Florida Governor Ron DeSantis (Ron DeSantis) signed a piece of legislation on Tuesday that requires public universities to investigate their levels of “freedom of knowledge and diversity of opinions.” Teacher groups criticized the new law as unnecessary and may be chilling.
The three dozen public colleges and universities in Florida will have to determine “the extent to which competing ideas and opinions are presented” and whether community members “freely express their beliefs and opinions” in the classroom and on campus. This legalThe one that came into effect on July 1 does not describe the method of investigation, but stipulates that it should be “objective, non-partisan, and statistically valid.” It will be selected or created by the council of the state university system and the state board of education.
According to the law, these boards of directors must not restrict the “access” or “observation” of ideas and opinions that students, faculty and staff “may feel uncomfortable, unwelcome, unpleasant or offensive” have.
The legislation also allows college students to record lectures without the consent of teachers for educational purposes or in connection with complaints against institutions or criminal or civil litigation. (No recordings may be released without the teacher’s permission.)
“In the past, people thought that a college campus was a place where you could be exposed to a lot of different ideas. Unfortunately, now the norm is that these environments are more depressing intellectually,” Republican DeSantis said at a conference. Tuesday press conference, Reiterate that Republican legislators and elected officials have been expressing for years-many faculty and staff have sneered at it. “You have orthodox ideas that you advocate, while other views are avoided or even suppressed. We don’t want that in Florida.”
The law does not state what will happen to the survey results (if any), and the survey results must be compiled and published before September 1 of each year, starting in 2022. But DeSantis hinted at the potential consequences for state institutions, saying that universities should not become “a hotbed of antiquated ideologies.” That is “money that is not worth paying taxes, and this is not something we are going to support.”
Republican State Representative Spencer Roach, who supported the bill in the House of Representatives, told his colleagues in lawmakers in March that he was worried that students would review their views. A 2020 survey of nearly 20,000 undergraduates across the country found that about 60% have reservations about themselves because they are afraid of the reaction of professors, administrators, or other students. chronicle Reported beforeThe results of the investigation “may affect any actions that the president of the university may want to take, or any actions that the legislature may want to take in the future,” Roach said.
“Looking for a solution to the problem”
Faculty organizations and Democratic state lawmakers questioned the intent of the legislation and criticized its ambiguity.Because universities are prohibited from “shielding” offensive or unwelcome speech, does this mean that professors “can prohibit students from showing respectful and appropriate behavior in class?” Statement against the billDemocratic state Rep. Omari Hardy told other lawmakers in March that the language of the legislation would deprive managers and faculty of the discretion to control the academic environment, which is usually their right.
Anita Levy, senior program officer in the AAUP Academic Freedom, Tenure and Governance Department, said that the legislation appeared to be “looking for a solution to the problem.” She said that concerns about no more free exchange of ideas on campus have been greatly exaggerated.
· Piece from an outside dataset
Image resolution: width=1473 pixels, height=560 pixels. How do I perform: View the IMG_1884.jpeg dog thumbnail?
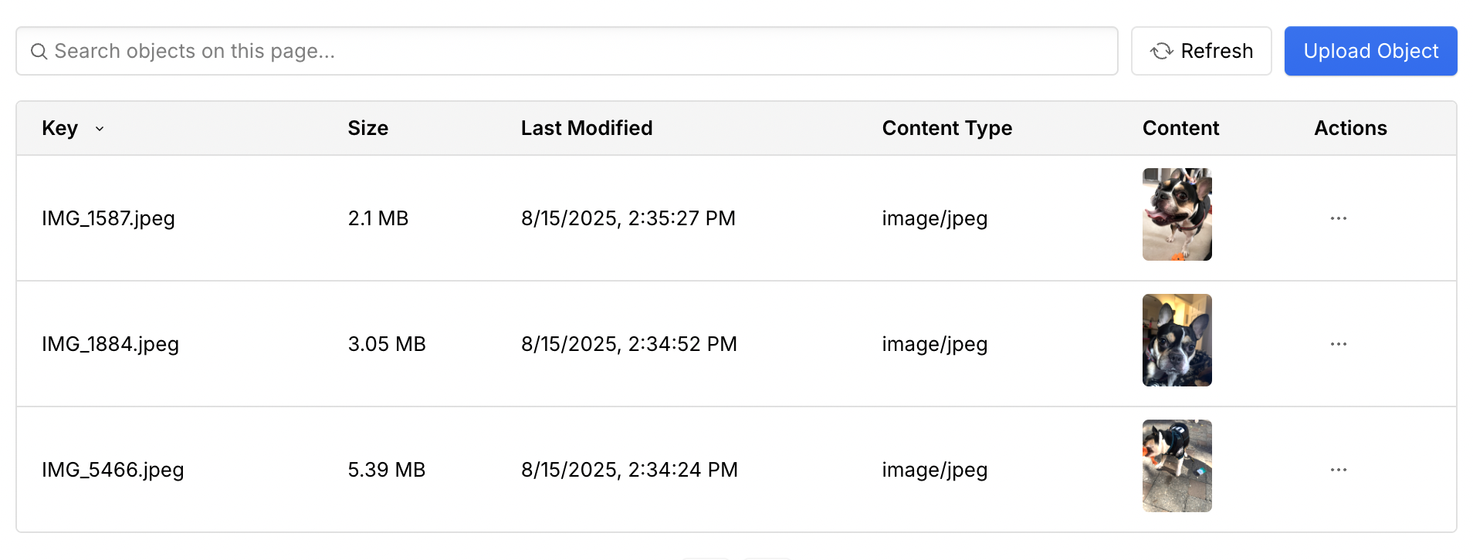click(1177, 340)
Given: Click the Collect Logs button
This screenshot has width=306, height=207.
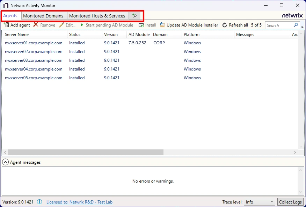Looking at the screenshot, I should (x=290, y=202).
Worryingly, the survey will check whether students, faculty and staff are “willing” to express their opinions freely, said Karen Morian, president of Florida Union College, which represents more than 20,000 teachers. People’s feelings do not always reflect reality.
She said in an interview in April that there has been no increase in the number of students filing complaints against faculty or graduate assistants across the state. “For me, this will be empirical evidence,” she said. “But we didn’t see it.”
Instead, she said, faculty and staff “work very hard to maintain civic discourse in the classroom, to make students feel safe, and they can openly discuss ideas and develop perspectives…all of these are part of our mission.”
Now, these ideals may be more difficult to achieve. Levi said that if the contingent’s faculty and staff believe that the legislature is looking at them, they will “think twice” about what and how they teach.
In March, Joe Cohen, director of legislation and policy at the Personal Educational Rights Foundation, wrote that students may also be cautious about what they share. Whether students have the right to record their lessons is a tricky question. He wrote, Taking into account the tension between transparency and maintaining an environment that does not hinder speech. But “there are only recordings in the classroom…have great potential to chill anyone who dares to express controversial ideas.”
Moreover, Cohen wrote, “the bill does not define the scope of complaints to a qualified agency” as a reason for allowing records. Nor does it require that the complaint is in good faith.
“Do conservative students have to pay attention to their words to avoid being reported to campus administrators?” he wrote. “Does the progressive faculty and staff have to do the same to avoid complaints?”
In a statement, the University of Florida said it looked forward to “widespread participation” in the investigation. UF is “a market of ideas, where various opinions can be expressed, and independent investigation and active academic deliberation are emphasized.
“We believe the survey will reflect this.”